Saturday 3 October 2009

Grey Day at Watson's Bay - Part II

If you're looking for anything majorly exciting here, you may as well go back to doing some office work, housework or watching TV, whatever it is you do when you're not reading my blog, because you won't find any.

Mind, I'm not complaining. I enjoyed walking around looking at things and it did give me more of a sense of the history of this area. I took lots of photos of course (1,600 for the entire trip, since you asked) and so can show you much of what there is to see.

I could do a whole post on the flora and fauna of Australia, it is so different to what I'm used to, and I might do yet. For now, let me say that they have amazing trees over there. Enormous, twisted things, some with low branches extending parallel to earth for so long as to make one contemplate the depth of the roots required


to stabilise their improbable stretch. Others with multiple roots like an arboreal octopus or several trees all hugging each other.


Some very spindly in comparison but seeming to curl their way skyward so that you look up to find out why.



The colours there are striking as well. Chris pointed out the bottle brush tree (also available in golden yellow).

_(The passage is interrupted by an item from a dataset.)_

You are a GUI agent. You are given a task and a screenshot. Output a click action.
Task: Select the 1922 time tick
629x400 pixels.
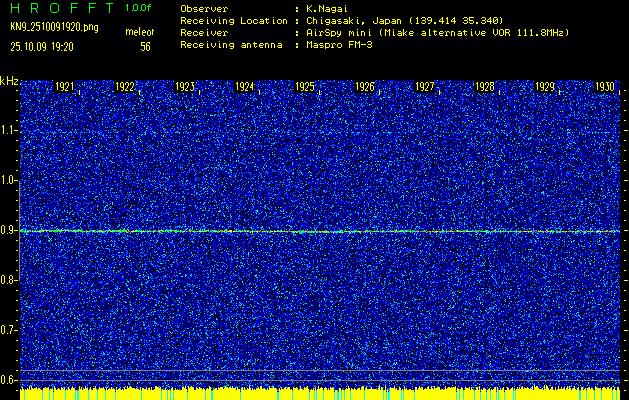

When he saw me photographing what looked like red confetti on the pavement, he said they were fallen from an Illawarra flame tree (but having looked up the Illawarra part just now, I'm not sure if that was what he was talking about -- right colour, wrong shape. Maybe it's just curled up or something).


This lavender wisteria hangs just about everywhere and you smell it walking down the street.


Also, the trees are often a greyish green colour -- or just grey -- rather than the brown barks I'm accustomed to.


I have tons of pictures of trees and plants, not to mention birds and critters, and I haven't even started talking about the architecture yet, have I?